The Loss Function that is being minimized is         \(L = \sum_{i}^{N} [\; ||f(x^a_i) - f(x^p_i)||_2^2 \;-\; ||f(x^a_i)- f(x^n_i)||_2^2 + \alpha\;]_+\)

Triplet Selection

  • Generating all possible triplets would result in many triplets that easily satisfy the the distance condition mentioned above, thus not contributing to learning and would also slow down the convergence. These triplets are said to be Easy Triplets and will always give loss \(0\) as \(d(x^a_i, x^p_i) + \alpha < d(x^a_i, x^n_i)\)

  • Thus for faster convergence and better learning those triplets are need which violate the triplet constraint (refered as Hard Triplets) i.e. \(d(x^a_i, x^n_i) < d(x^a_i, x^p_i)\)

  • Choosing which triplets to use turns out to be very important for achieving good performance and, inspired by curriculum learning, we present a novel online negative exemplar mining strategy which ensures consistently increasing difficulty of triplets as the network trains.

  • The two methods discussed were:

  1. Generate triplets offline

    • For every n epochs compute the embeddings on the subset of data and and only select the hard triplets i.e \(argmax_{x^a_i}(d(x^a_i, x^p_i))\) and \(argmin_{x^a_i}(d(x^a_i, x^n_i))\).

    • Exploring offline triplet mining resulted in inconclusive results and is not very efficient.

  2. Generate triplets online

    • This can be done by selecting the hard positive/negative exemplars from within a mini-batch.

    • Instead of just the hardest positive (\(argmax_{x^a_i}(d(x^a_i, x^p_i))\)), all anchor-positive pairs in a mini batch are picked, while still still selecting the hard negatives.

      We don’t have a side-by-side comparison of hard anchor-positive pairs versus all anchor-positive pairs within a mini-batch, but we found in practice that the all anchorpositive method was more stable and converged slightly faster at the beginning of training.

    • Also instead of selecting just hardest negative (\(argmin_{x^a_i}(d(x^a_i, x^n_i))\)), the negative exemplars are selected such that: \(d(x^a_i, x^p_i) < d(x^a_i, x^n_i)\). These are refered as Semi-Hard Triplets and lie inside a margin \(\alpha\).
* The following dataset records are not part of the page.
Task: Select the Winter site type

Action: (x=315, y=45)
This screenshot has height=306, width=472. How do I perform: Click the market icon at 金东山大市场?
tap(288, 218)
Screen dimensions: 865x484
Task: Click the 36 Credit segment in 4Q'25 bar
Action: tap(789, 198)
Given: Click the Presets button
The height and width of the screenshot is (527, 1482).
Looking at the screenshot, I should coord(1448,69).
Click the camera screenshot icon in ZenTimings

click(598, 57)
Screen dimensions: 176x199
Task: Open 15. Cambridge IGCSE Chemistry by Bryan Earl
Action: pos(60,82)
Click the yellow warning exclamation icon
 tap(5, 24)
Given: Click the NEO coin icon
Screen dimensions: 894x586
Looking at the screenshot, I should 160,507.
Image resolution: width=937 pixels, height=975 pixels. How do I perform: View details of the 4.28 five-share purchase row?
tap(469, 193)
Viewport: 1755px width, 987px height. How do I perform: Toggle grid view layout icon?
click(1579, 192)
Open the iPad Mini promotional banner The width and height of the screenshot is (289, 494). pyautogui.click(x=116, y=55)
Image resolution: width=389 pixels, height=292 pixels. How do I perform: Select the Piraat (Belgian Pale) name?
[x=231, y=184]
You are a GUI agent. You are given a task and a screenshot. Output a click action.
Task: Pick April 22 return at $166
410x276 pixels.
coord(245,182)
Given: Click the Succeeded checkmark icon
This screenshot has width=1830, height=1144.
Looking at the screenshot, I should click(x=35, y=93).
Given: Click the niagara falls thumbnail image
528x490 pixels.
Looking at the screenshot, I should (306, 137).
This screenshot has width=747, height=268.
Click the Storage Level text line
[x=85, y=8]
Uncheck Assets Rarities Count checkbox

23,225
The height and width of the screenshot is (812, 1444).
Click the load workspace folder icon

      Selecting the hardest negatives can in practice lead to bad local minima early on in training, specifically it can result in a collapsed model (i.e. \(f(x) = 0\)).


types of triplets
Image Credits: Omoindrot

Further Reading:

Evaluation

\(\mathcal{P}_{same}\): All pairs with same identity.

\(\mathcal{P}_{diff}\): All pairs of different identity.

Given a threshold \(h\) for image distance, the correctly classified as same are called true accepts

\(\text{TA}(h) = {(i, j) ∈ \mathcal{P}_{same}, with\; d(x_i , x_j ) ≤ h}\) and incorrectly classified as same are called false accepts

\(\text{FA}(h) = {(i, j) ∈ \mathcal{P}_{diff}, with\; d(x_i , x_j ) ≤ h}\) .

Validation Rate \(\text{VAL}(h) = \frac{|TA(h)|}{|\mathcal{P}_{same}|}\)

False accept Rate \(\text{FAR}(h) = \frac{|FA(h)|}{|\mathcal{P}_{diff}|}\)

Conclusion

  • They achieved higher accuracy than the previous state-of-the-art methods DeepFace (error reduced by factor of 7), DeepId2 (error reduced by 30%).

  • They used the same embeddings from face verification to cluster faces.

  • The important part was how the triplets were chosen for training.